**Task goal**
Please copy out, word for word, everything in the rows below from the line containing "The width and" down to the line containing "pyautogui.click(x=704, y=327)", leaving out the pictures.

**Supplied data**

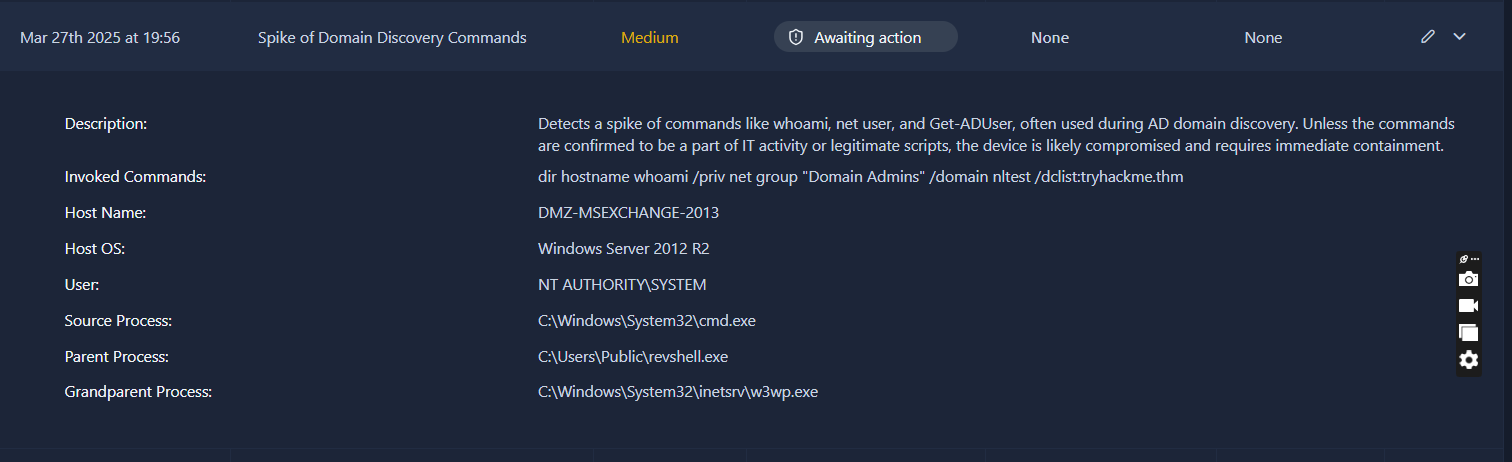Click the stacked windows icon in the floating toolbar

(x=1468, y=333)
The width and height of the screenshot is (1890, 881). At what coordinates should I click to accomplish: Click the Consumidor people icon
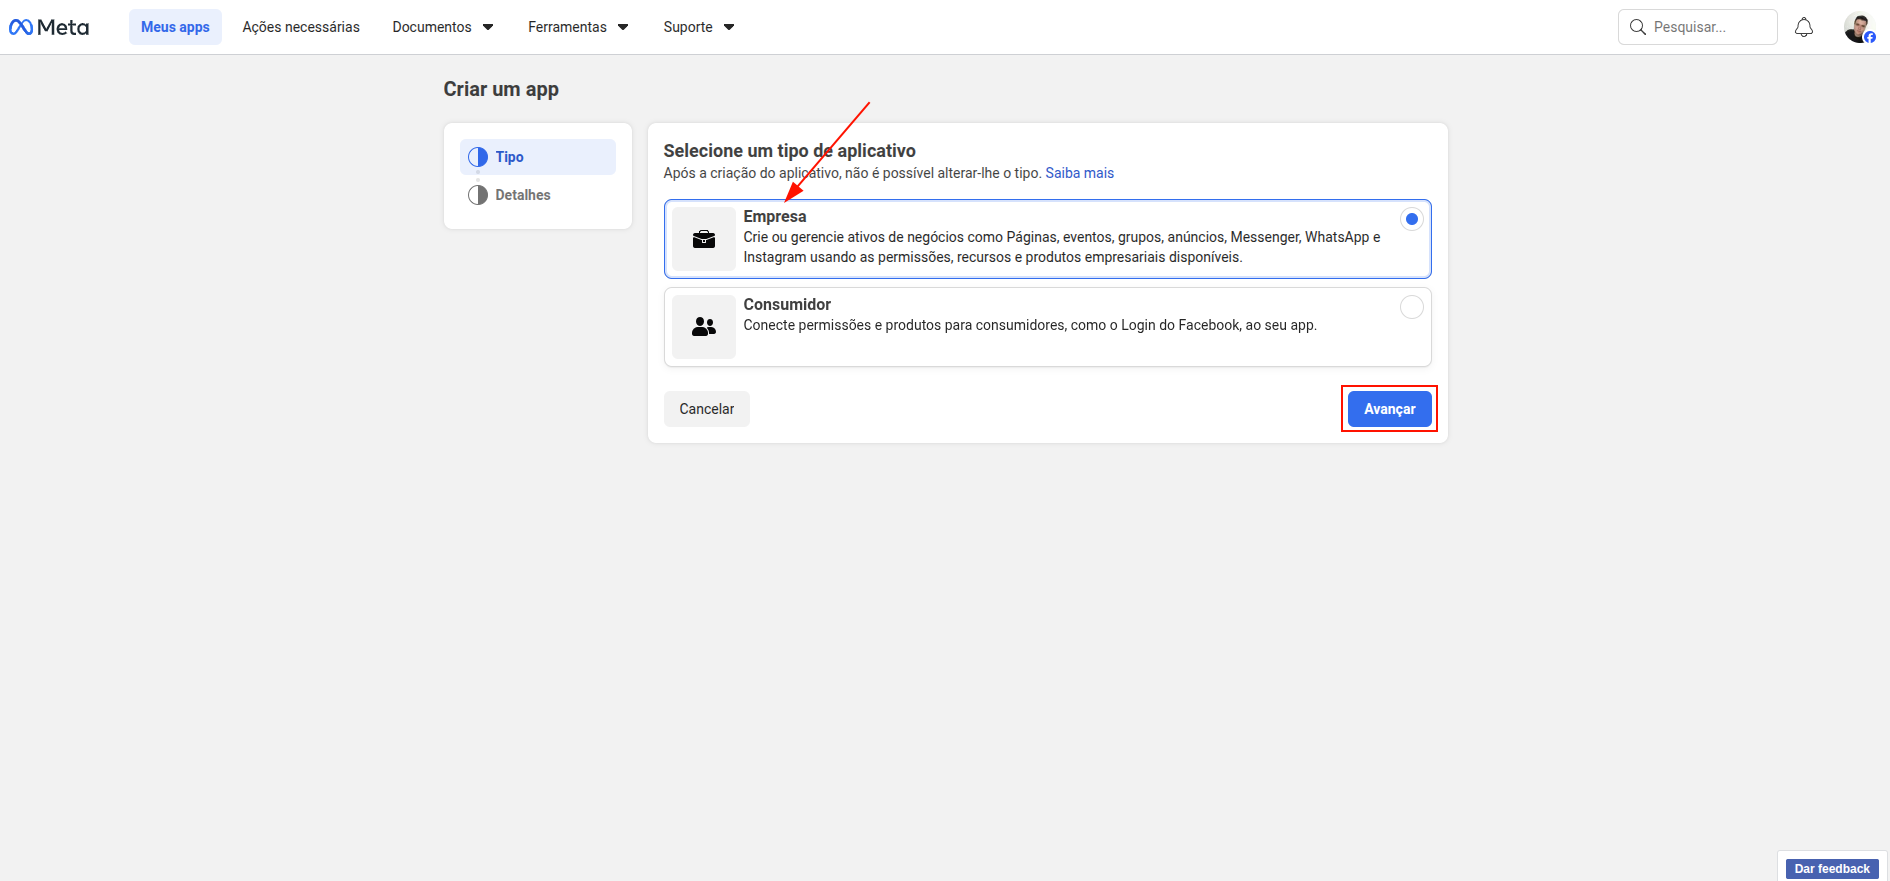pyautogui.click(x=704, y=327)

* * *

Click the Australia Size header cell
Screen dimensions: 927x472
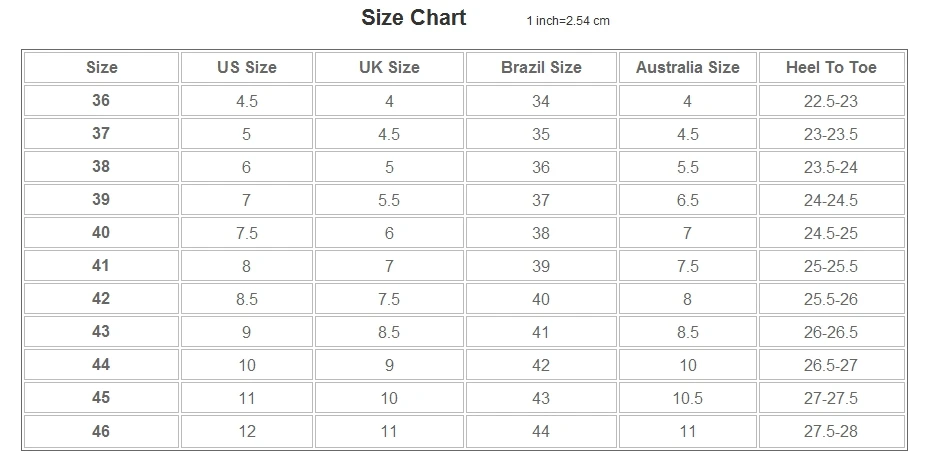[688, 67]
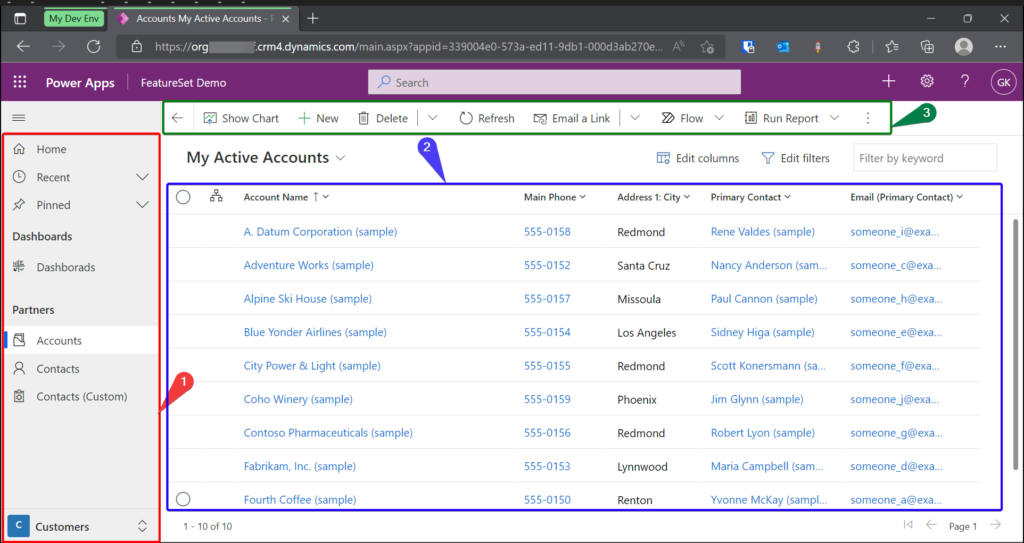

* * *

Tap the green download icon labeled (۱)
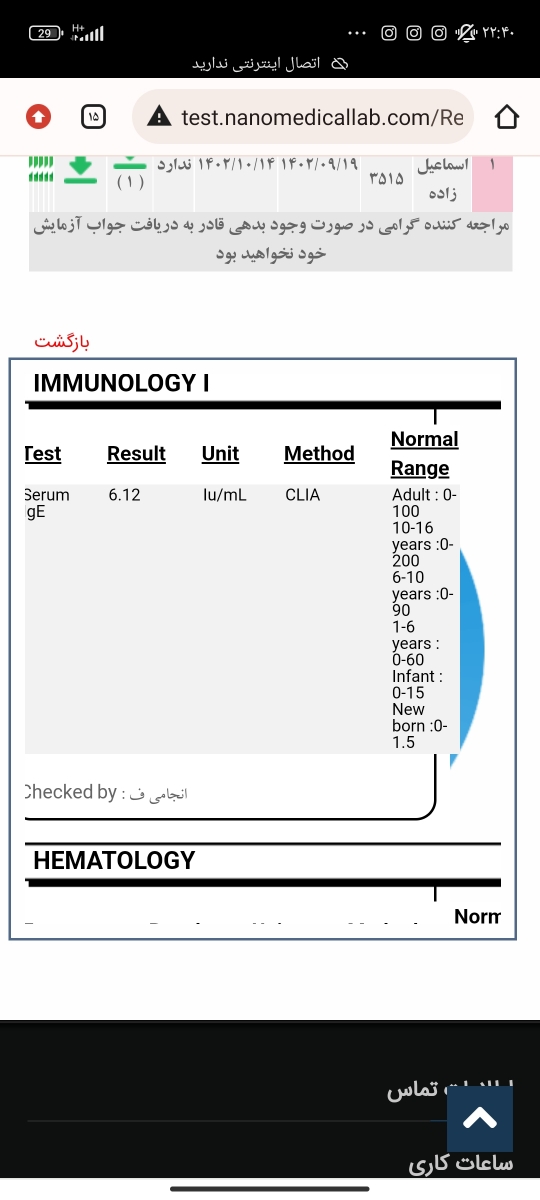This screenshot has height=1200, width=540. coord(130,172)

**Task answer**
The width and height of the screenshot is (1890, 881). At what coordinates should I click to accomplish: Click the Consumidor people icon
pyautogui.click(x=704, y=327)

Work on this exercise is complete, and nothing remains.